The training industry uses many assessment types to measure the effectiveness of training on learners and see how learners are applying newly gained proficiencies to advance their careers. Two approaches in particular that are best-suited to accomplish this are normative-referenced testing and criterion-referenced testing. While these are both widely used, let’s explore why one outweighs the other for evaluating a learner’s current comprehension of topics.

Normative-Based Assessments

The normative model of assessments compares test results to a collection of other individuals that completed the same testing instrument. However, the challenge with this lies within the fact that the resulting average “score” may not match the required level of proficiency organizations need to be successful.

Given the importance of such grading, is it useful or fair to compare learners to others with completely different backgrounds, experiences, capabilities, knowledge, and skills? For example, what about a situation where your performance scores are judged against a cohort with a high preponderance of MIT grads taking that test? Or what if you are judged when an offer to win a free Xbox is circulating the dorms at MIT and your scores are mixed with future tech-titans? Or imagine that same ad for the Xbox makes its way through a junior high school. The likelihood is that this will produce a false measurement, as the results are lower than those generated in a corporate scenario. 

Granted, these are two extremes, but the point is you never know the data pool in which your results are mixed. Would you want your career based on this sort of measurement?

Criterion-Based Assessments

In a criterion-based scenario, if you submit the correct answer or complete a section correctly, you get a positive score. If you get enough of these positive scores, you pass without any AI comparison to "unknown” sources. Instead of comparing scores to anyone else that took the assessment, your score is compared to a pre-determined standard score set by subject matter experts.

By doing this, you can assess how you actually measure up to what is needed versus how you measure up against Ivy League students or your common neighbor. Which would you want for your career? For corporate learners, the only accurate measure of proficiency is to demonstrate both the knowledge obtained and the ability to put that knowledge into practice with a lab, case study, or project that measures true applicability.

Criterion-Referenced Testing vs. Normative-Referenced Testing in the Workplace

Let's discuss both assessment types together. An individual who compares their IQ score for a job or skill may rank in the top tier, but they may not be able to pass a different test on the materials.

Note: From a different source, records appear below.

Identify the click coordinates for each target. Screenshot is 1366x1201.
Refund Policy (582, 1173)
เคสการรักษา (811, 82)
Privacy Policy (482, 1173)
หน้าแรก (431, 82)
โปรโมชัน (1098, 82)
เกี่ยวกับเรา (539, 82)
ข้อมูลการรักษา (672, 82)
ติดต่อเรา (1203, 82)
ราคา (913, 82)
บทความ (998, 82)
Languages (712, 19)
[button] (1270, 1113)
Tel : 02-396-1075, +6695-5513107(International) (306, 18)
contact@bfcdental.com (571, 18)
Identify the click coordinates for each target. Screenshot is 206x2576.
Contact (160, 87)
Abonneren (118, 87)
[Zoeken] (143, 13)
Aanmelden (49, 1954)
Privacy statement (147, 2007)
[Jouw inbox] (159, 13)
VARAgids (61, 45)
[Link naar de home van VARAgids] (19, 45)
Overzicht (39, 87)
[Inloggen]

As a learner or an employer, would you prefer to have someone who ranks high on a scale but struggles to successfully execute the job or role they were hired for, or someone that can do the job? With normative testing, learners can perform poorly and pass as long as they are not the lowest performer.

Our educational institutions typically use normative testing, so the results can be shaped around a class, providing more than pass/fail to those who need to have grades for their graduation requirements. But for professional scenarios it makes sense to evaluate the knowledge and skills of your most valuable corporate assets—your employees—by using criterion-based testing.

When you are navigating all the options in corporate learning and training, make sure you know what goes into a quotient, IQ solution, or other measurements. Likewise, ensure you know if your learners can pass the criterion-referenced testing at a proficient score. At a time when research shows 76 percent of IT decision-makers experience critical skills gaps on their teams (a 145 percent increase since 2016), you need to know where your employees stand. 

Responsible training providers provide assessments and testing that looks at the objectives for each course, and then tests to ensure those objectives have been met or the knowledge has been acquired and retained.

Mike Hendrickson is Vice President of Technology and Developer products at Skillsoft. Prior to Skillsoft, Mike spent 15 years at O’Reilly Media, Inc., where he was the VP of content strategy.